Our (not my) Ideas Build Community
Jeremy Steele
One of the most important lessons ministry has taught me over the years is also one of the most humbling: just because I have a good idea as the pastor, that doesn’t mean it is the right idea. And it almost never means it is the idea people actually need.
I relearned that lesson recently through a project in the Nooma Community that, on paper, seemed straightforward. Nooma is a fully digital spiritual community, and at some point it felt natural to ask what it might look like to gather in person, to take it from purely digital to phygital. I imagined a single retreat where everyone would travel from wherever they lived to meet for a long weekend of shared practice, conversation, and rest. I pitched dates. I asked logistical questions. I assumed interest would follow.
It did not.
The responses I received were quiet but clear. Some people did not want to travel that far. Some physically could not. Others named family, financial, or accessibility barriers that made long-distance travel unrealistic.
And then something else happened. A few people said, almost casually, that they would love something closer to home. A couple of them even offered to help coordinate it if that were possible.
That was the moment the project shifted from my idea to the community’s idea.
This is something I have had to learn over and over in ministry. Programs tend to work best when they grow out of the lives of the people already engaged, not when they are imposed from above, even with good intentions. The role of leadership is not to decide what should matter. It is to notice what already does and help make space for it.
So instead of one centralized retreat, we tried something different. We followed the energy where it showed up. Our first in-person gathering took place in the Kentucky area, organized and supported by members of the community who lived nearby. My role shifted from planner to participant, from organizer to guest.
I will admit I carried a quiet concern with me going into that weekend. Digital community is real, but it is also easy to underestimate how much of relationship lives in physical presence. I wondered whether people might feel awkward, like they were on a retreat with strangers they only knew through screens and usernames. I wondered if there would be a period of polite small talk while everyone tried to figure out how to relate in person.
That concern disappeared almost immediately.
From the moment people arrived, it was obvious that these relationships were already deep. These were not strangers meeting for the first time. These were people who had been supporting one another through difficult seasons, exploring spiritual practices together, wrestling with questions of faith, and sharing the ordinary details of their lives. They knew each other’s stories. They knew each other’s pets. They had prayed for one another before surgeries and checked in afterward. They had laughed together and sat with grief together.
Seeing each other in person did not create connection. It revealed it.
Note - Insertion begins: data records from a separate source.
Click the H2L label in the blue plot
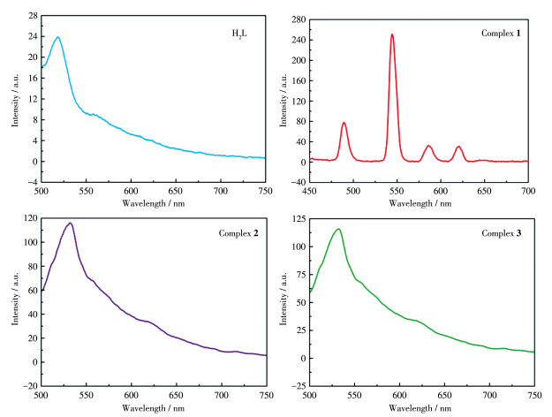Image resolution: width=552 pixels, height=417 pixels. point(237,34)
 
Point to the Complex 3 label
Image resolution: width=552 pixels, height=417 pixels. point(504,232)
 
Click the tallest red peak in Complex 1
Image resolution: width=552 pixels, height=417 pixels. point(392,35)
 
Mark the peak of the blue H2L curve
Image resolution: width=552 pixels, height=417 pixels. point(57,37)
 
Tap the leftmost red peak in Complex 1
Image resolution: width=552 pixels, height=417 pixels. point(344,123)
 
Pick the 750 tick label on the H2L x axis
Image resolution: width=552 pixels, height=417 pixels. point(266,191)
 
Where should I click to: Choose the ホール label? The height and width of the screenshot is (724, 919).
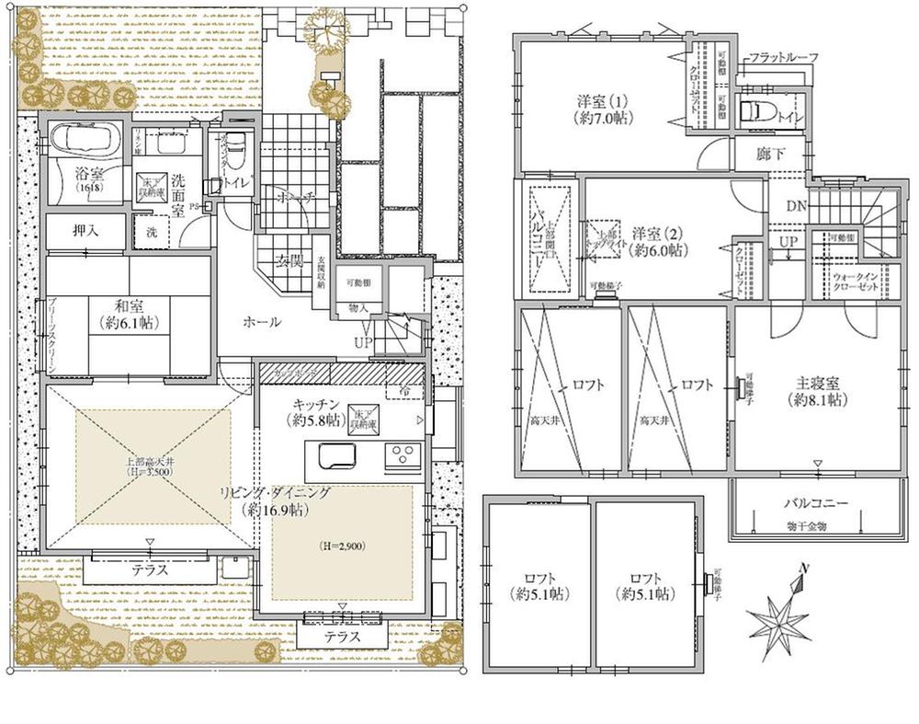point(262,322)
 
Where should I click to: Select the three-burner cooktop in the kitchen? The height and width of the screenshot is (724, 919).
point(403,454)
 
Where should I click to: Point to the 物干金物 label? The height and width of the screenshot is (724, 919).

What struck me most was how quickly the retreat moved into depth. There was no long warm-up period. The trust was already there. The conversations were honest from the beginning. The shared practices felt grounded rather than tentative. The digital space had already done the slow work of relationship building, and the physical gathering simply gave that work a new dimension.
The weekend itself was beautiful. Not because it was perfectly programmed or tightly scheduled, but because it felt like a natural extension of the community people already inhabited. Meals felt like continuation of conversations that had been happening for months. Silence felt shared rather than awkward. Laughter came easily. The retreat did not feel like an experiment. It felt like a reunion.
What we learned from that experience is now shaping the future of this project. Rather than trying to replicate one large retreat over and over, we are planning multiple gatherings in different regions, led by different members of the community. Each retreat will reflect the people hosting it and the needs of that local group. Over time, we are also exploring how to invite people from outside the community to participate, offering a gentle and embodied entry point into what Nooma already is.
This model requires something that traditional church programming often struggles with. It requires leaders to loosen control and trust the community they are serving. It requires listening before acting and being willing to let good ideas go when better ones emerge.
The Kentucky retreat reminded me that digital community does not weaken human connection. When it is practiced with intention and care, it can deepen it. And when people who already know how to show up for one another finally share the same physical space, the result is not awkwardness. It is recognition.
We did not create something new that weekend. We simply allowed something that already existed to take on flesh.